======== RECORDS SHOWN

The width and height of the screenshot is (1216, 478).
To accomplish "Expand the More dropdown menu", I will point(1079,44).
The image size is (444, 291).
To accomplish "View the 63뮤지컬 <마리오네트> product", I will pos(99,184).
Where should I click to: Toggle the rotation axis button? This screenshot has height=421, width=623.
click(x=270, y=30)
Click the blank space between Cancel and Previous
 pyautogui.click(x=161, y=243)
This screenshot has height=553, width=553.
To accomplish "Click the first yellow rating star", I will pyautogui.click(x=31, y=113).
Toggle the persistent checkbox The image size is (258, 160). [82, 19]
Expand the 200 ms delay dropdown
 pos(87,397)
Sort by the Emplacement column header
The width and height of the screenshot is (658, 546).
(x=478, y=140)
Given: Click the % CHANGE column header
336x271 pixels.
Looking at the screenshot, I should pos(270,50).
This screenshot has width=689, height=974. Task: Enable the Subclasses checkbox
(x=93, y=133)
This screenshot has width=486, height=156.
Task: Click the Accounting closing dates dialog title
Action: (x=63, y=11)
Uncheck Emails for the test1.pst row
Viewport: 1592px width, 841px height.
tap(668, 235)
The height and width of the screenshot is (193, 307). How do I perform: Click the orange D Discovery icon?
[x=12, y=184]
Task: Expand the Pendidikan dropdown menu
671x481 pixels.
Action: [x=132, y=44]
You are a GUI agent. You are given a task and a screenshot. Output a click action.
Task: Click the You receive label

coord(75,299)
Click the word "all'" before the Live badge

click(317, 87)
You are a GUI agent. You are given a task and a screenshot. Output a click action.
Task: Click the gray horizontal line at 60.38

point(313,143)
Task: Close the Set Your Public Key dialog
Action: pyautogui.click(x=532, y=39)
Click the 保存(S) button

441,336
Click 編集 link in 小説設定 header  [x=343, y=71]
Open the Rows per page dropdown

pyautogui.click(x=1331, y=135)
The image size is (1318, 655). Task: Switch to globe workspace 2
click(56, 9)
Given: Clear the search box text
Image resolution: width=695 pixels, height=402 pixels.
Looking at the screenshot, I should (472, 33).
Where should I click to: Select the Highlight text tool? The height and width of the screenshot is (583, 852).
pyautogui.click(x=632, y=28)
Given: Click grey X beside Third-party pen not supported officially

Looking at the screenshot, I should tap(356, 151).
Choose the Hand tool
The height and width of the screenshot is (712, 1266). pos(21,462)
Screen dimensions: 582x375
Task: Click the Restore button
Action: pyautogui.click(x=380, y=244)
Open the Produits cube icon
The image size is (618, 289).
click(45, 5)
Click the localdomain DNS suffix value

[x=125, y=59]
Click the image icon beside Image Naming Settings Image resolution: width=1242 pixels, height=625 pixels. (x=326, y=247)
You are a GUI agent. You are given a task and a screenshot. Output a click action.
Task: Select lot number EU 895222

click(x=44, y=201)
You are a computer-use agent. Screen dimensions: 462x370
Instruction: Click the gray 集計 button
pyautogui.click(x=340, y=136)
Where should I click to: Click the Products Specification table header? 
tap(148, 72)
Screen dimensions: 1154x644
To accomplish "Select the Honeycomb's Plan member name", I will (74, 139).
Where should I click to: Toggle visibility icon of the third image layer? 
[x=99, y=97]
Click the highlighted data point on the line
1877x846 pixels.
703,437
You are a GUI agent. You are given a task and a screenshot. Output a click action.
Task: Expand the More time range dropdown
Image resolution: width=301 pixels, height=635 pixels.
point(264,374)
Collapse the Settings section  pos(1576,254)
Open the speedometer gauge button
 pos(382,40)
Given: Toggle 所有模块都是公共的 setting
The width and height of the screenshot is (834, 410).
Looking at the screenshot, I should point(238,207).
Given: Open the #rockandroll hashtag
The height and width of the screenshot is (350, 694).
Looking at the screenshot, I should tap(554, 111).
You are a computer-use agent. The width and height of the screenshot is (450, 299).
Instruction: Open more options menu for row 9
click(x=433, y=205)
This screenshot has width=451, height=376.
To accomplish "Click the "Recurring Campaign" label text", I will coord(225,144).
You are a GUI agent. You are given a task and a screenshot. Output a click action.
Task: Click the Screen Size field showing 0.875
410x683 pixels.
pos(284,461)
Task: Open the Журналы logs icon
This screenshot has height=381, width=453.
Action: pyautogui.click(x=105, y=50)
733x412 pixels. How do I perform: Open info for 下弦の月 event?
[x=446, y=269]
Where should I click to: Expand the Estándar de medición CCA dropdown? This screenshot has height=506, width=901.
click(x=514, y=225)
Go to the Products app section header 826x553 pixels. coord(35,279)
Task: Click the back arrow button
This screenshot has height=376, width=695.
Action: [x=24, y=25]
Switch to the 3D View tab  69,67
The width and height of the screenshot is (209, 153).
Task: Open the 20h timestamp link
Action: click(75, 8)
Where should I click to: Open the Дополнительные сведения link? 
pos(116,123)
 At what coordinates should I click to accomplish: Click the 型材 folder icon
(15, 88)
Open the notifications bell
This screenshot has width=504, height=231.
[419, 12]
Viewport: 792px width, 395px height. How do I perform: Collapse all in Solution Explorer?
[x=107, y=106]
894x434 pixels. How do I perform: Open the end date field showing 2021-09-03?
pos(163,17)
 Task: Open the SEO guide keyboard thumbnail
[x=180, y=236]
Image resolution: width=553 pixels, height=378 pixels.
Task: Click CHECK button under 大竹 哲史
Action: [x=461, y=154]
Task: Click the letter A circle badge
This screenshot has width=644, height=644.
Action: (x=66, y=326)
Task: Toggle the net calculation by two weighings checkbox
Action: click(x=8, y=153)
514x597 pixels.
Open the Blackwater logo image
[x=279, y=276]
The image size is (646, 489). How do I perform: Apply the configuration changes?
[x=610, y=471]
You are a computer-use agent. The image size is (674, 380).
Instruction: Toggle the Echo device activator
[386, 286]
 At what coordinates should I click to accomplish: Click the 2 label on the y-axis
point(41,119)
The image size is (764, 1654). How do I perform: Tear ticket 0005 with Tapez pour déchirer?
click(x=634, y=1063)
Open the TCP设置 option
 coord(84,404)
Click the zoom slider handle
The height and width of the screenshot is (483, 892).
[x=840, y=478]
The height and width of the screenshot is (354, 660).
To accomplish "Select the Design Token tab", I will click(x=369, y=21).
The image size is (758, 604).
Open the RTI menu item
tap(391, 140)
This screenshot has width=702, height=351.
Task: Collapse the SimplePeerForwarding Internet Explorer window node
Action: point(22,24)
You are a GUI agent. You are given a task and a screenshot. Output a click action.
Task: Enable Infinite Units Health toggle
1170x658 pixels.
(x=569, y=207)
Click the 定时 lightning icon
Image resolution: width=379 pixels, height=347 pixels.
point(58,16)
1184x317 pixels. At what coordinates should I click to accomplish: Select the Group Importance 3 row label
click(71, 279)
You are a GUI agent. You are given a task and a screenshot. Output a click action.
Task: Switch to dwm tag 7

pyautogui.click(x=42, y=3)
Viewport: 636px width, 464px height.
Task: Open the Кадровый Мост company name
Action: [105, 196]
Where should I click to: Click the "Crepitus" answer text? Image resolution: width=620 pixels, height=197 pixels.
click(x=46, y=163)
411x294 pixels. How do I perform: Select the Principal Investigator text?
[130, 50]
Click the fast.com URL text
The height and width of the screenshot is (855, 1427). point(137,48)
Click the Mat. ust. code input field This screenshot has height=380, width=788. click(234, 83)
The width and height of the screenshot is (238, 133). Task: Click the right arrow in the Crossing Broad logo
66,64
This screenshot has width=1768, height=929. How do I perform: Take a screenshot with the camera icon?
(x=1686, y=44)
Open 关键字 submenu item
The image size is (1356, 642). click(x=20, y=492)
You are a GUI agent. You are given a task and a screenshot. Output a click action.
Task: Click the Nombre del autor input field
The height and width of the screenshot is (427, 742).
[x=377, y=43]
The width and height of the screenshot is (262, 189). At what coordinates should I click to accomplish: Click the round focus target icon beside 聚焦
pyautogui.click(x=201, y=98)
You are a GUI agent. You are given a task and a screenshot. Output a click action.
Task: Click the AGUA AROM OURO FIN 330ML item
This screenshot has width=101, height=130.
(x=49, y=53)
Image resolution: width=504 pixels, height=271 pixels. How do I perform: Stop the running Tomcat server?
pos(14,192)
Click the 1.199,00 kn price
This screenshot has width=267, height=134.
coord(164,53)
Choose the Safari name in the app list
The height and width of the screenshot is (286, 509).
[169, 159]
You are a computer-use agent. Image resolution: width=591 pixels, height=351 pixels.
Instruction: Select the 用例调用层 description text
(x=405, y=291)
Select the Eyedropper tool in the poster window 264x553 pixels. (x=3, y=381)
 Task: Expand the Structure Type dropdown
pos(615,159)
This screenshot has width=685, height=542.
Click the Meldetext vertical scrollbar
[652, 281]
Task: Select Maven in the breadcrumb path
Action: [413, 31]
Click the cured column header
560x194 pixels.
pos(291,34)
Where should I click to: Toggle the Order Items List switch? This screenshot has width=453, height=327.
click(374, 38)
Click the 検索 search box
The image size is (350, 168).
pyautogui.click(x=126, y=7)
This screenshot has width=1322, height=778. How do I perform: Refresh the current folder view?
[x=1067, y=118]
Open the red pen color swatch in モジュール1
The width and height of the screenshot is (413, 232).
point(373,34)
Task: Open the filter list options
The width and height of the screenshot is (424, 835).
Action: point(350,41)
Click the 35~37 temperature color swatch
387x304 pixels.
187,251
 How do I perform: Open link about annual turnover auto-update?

================

_YOUR OBJECTIVE_
Please copy out every line in the listing that has the string "computer".

_REPLY TO THE EXERCISE_
You are a computer-use agent. Screen dimensions: 462x370
You are a computer-use agent. The width and height of the screenshot is (450, 299).
You are a computer-use agent. The image size is (674, 380).
You are a computer-use agent. Image resolution: width=591 pixels, height=351 pixels.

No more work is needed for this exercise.